Large language models (LLMs) increasingly operate in multi-agent and safety-critical settings, raising open questions about how their vulnerabilities scale when models interact adversarially. This study examines whether larger models can systematically jailbreak smaller ones - eliciting harmful or restricted behavior despite alignment safeguards. Using standardized adversarial tasks from JailbreakBench, we simulate over 6,000 multi-turn attacker-target exchanges across major LLM families and scales (0.6B-120B parameters), measuring both harm score and refusal behavior as indicators of adversarial potency and alignment integrity. Each interaction is evaluated through aggregated harm and refusal scores assigned by three independent LLM judges, providing a consistent, model-based measure of adversarial outcomes. Aggregating results across prompts, we find a strong and statistically significant correlation between mean harm and the logarithm of the attacker-to-target size ratio (Pearson r = 0.51, p < 0.001; Spearman rho = 0.52, p < 0.001), indicating that relative model size correlates with the likelihood and severity of harmful completions. Mean harm score variance is higher across attackers (0.18) than across targets (0.10), suggesting that attacker-side behavioral diversity contributes more to adversarial outcomes than target susceptibility. Attacker refusal frequency is strongly and negatively correlated with harm (rho = -0.93, p < 0.001), showing that attacker-side alignment mitigates harmful responses. These findings reveal that size asymmetry influences robustness and provide exploratory evidence for adversarial scaling patterns, motivating more controlled investigations into inter-model alignment and safety.
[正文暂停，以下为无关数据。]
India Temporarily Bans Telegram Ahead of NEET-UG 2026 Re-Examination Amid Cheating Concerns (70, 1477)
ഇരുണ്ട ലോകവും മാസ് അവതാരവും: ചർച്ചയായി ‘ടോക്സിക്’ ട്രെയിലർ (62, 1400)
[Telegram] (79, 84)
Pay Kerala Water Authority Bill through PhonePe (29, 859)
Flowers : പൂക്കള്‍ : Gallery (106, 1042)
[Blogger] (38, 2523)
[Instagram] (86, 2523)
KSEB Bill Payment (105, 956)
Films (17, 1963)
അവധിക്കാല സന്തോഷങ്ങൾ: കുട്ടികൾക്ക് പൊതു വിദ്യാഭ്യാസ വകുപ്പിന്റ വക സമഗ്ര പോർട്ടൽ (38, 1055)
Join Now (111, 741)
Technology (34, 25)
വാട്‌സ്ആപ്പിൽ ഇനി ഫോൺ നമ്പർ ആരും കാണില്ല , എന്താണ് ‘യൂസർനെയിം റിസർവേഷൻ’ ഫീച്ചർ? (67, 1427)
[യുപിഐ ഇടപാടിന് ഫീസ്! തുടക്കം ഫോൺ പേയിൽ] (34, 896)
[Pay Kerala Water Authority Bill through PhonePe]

翻译：大型语言模型（LLM）越来越多地应用于多智能体和安全关键场景中，这引发了关于模型在对抗性交互时其脆弱性如何扩展的开放性问题。本研究探讨了较大模型是否能够系统性地越狱较小模型——即在存在对齐安全措施的情况下，仍能诱导出有害或受限行为。利用JailbreakBench中的标准化对抗性任务，我们模拟了超过6,000次跨主要LLM家族和规模（0.6B-120B参数）的多轮攻击者-目标交互，同时测量了危害分数和拒绝行为，作为对抗性效力和对齐完整性的指标。每次交互均由三个独立的LLM评判员分配的聚合危害分数和拒绝分数进行评估，从而提供了一种一致的、基于模型的对抗性结果度量。汇总不同提示下的结果，我们发现平均危害分数与攻击者-目标规模比的对数之间存在强且统计显著的相关性（Pearson r = 0.51, p < 0.001; Spearman rho = 0.52, p < 0.001），这表明相对模型规模与有害补全的可能性和严重程度相关。平均危害分数的方差在攻击者之间（0.18）高于在目标之间（0.10），这表明攻击者侧的行为多样性对对抗性结果的影响大于目标侧的易感性。攻击者的拒绝频率与危害分数呈强负相关（rho = -0.93, p < 0.001），表明攻击者侧的对齐缓解了有害响应。这些发现揭示了规模不对称性对鲁棒性的影响，并为对抗性规模模式提供了探索性证据，从而推动了对模型间对齐和安全性的更受控研究。